■ TASK OBJECTIVE ■
A faithful, complete copy of the entries is the sole expected answer.

■ ENTRIES PROVIDED ■
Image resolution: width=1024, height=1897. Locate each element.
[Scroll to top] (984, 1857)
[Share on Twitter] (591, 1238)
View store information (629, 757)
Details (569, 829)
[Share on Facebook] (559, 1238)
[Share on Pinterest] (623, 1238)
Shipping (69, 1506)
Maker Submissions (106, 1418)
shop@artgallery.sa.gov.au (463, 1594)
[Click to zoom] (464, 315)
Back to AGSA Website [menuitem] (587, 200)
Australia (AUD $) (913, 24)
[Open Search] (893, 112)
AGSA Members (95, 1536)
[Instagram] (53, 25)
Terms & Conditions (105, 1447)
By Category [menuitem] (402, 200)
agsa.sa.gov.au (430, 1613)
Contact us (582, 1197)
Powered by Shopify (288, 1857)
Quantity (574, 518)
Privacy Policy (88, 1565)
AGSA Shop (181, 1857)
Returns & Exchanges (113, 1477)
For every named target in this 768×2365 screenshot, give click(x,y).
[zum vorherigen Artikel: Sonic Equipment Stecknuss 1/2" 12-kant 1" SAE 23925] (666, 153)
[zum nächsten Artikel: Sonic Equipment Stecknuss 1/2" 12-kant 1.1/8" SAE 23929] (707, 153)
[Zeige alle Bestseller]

■ RESULT OF THE TASK ■
Image resolution: width=1024, height=1897. Locate each element.
[Scroll to top] (984, 1857)
[Share on Twitter] (591, 1238)
View store information (629, 757)
Details (569, 829)
[Share on Facebook] (559, 1238)
[Share on Pinterest] (623, 1238)
Shipping (69, 1506)
Maker Submissions (106, 1418)
shop@artgallery.sa.gov.au (463, 1594)
[Click to zoom] (464, 315)
Back to AGSA Website [menuitem] (587, 200)
Australia (AUD $) (913, 24)
[Open Search] (893, 112)
AGSA Members (95, 1536)
[Instagram] (53, 25)
Terms & Conditions (105, 1447)
By Category [menuitem] (402, 200)
agsa.sa.gov.au (430, 1613)
Contact us (582, 1197)
Powered by Shopify (288, 1857)
Quantity (574, 518)
Privacy Policy (88, 1565)
AGSA Shop (181, 1857)
Returns & Exchanges (113, 1477)
For every named target in this 768×2365 screenshot, give click(x,y).
[zum vorherigen Artikel: Sonic Equipment Stecknuss 1/2" 12-kant 1" SAE 23925] (666, 153)
[zum nächsten Artikel: Sonic Equipment Stecknuss 1/2" 12-kant 1.1/8" SAE 23929] (707, 153)
[Zeige alle Bestseller]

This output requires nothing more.